The Cristoffel symbols $\Gamma^{\mu}_{\alpha\beta}$ are given by the following formula
\begin{equation}
\Gamma^{\mu}_{\alpha\beta} = \frac{1}{2}g^{\mu\nu}(\frac{\partial g_{\nu\alpha}}{\partial x^{\beta}} + \frac{\partial g_{\nu\beta}}{\partial x^{\alpha}} - \frac{\partial g_{\alpha\beta}}{\partial x^{\nu}}),
\end{equation}
where $g_{\alpha\beta}$ is the metric tensor. $g_{\alpha\beta}$ and $g^{\beta\gamma}$ are linked by the following equation
\begin{equation}
g_{\alpha\beta}g^{\beta\gamma} = \delta_{\alpha}^{\,\gamma} = \delta^{\gamma}_{\,\alpha},
\end{equation}
where $\delta^{\gamma}_{\,\alpha}$ is the Kronecker symbol:
\begin{equation}
\delta^{\gamma}_{\,\alpha} = 
\begin{cases}
1,\text{ if }\gamma=\alpha\\
0,\text{ otherwise}
\end{cases}.
\end{equation}
So the matrix $g^{\alpha\beta}$ is inverse of the matrix $g_{\alpha\beta}$. The metric tensor is the tensor, which links the length $ds$ of differential minor arc with the coordinate differentials $dx^{\alpha}$:
\begin{equation}
ds^2 = g_{\mu\nu}dx^{\mu}dx^{\nu}.
\end{equation}
In the case of the sphere
\begin{equation}
g =
\begin{pmatrix}
1 & 0\\
0 & \sin^2\theta,
\end{pmatrix},
\end{equation}
so $ds^2$ is given by the following formula
\begin{equation}
ds^2 = d\theta^2 + \sin^2\theta d\phi,
\end{equation}
where $\theta$ is a polar angle, $\phi$ is axial angle. $\theta$ and $\phi$ are the components of the vector $x^{\mu}$ in this case.

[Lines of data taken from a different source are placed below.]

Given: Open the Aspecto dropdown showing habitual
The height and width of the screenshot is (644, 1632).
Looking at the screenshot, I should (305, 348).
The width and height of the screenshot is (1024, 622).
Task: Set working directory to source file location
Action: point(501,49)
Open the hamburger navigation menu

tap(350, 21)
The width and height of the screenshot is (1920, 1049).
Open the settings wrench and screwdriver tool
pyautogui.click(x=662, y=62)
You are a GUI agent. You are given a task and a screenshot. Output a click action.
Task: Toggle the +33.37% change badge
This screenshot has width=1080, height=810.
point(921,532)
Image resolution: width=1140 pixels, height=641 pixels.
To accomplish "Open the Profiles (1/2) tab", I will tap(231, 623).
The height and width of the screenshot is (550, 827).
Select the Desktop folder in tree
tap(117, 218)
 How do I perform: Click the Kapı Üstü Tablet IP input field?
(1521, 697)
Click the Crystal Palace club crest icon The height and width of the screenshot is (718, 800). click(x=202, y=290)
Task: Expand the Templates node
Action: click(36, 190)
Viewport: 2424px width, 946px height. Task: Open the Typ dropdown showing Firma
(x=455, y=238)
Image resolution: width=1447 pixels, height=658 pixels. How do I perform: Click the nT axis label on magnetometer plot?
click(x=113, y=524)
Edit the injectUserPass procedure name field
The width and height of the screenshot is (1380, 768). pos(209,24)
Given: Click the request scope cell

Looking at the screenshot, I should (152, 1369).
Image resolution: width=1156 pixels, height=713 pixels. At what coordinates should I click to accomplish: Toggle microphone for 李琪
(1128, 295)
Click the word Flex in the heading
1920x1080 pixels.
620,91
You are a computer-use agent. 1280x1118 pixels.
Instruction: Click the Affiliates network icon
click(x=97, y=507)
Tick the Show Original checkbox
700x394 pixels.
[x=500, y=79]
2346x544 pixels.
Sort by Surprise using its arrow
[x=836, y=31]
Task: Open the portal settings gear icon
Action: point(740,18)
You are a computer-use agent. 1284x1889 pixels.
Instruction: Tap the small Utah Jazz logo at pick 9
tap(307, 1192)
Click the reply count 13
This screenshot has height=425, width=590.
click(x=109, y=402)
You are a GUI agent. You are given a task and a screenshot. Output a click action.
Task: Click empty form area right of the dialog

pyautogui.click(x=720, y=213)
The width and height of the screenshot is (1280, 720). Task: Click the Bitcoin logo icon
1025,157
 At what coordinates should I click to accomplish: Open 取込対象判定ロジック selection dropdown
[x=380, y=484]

The differential $dx^{mu}$ can be written in the following form $dx^{\mu} = \frac{dx^{\mu}}{dt}dt$, where $dt$ is the time differential and $\frac{dx^{\mu}}{dt}$ is the generalized speed. Let us consider the Lagrange functional of the following form
\begin{equation}
\mathcal{L}[x^{\mu}] = \int^{s_1}_0 ds = \int^{s_1}_{0}\sqrt{g_{\mu\nu}dx^{\mu}dx^{\nu}} = \int^{t}_{0}\sqrt{g_{\mu\nu}\frac{dx^{\mu}}{dt}dt\frac{dx^{\nu}}{dt}dt} = \int^{t}_{0}\sqrt{g_{\mu\nu}\frac{dx^{\mu}}{dt}\frac{dx^{\nu}}{dt}}dt.
\end{equation}
We can use the calculus of variations and find a function $dx^{\mu}(t)$ that minimizes our functional. To do this, you need to write down the Euler-Lagrange equation. In the case of this functional, it has the form
\begin{equation}
\frac{d^2x^{\mu}}{dt^2} + \Gamma^{\mu}_{\alpha\beta}\frac{dx^{\alpha}}{dt}\frac{dx^{\beta}}{dt} = 0.
\end{equation}
Since the functional $\mathcal{L}[x^{\mu}] $ has the meaning of length, the solution to the previous equation is a curve of shortest length connecting two points in a given metric space. Such curves are called geodesic curves.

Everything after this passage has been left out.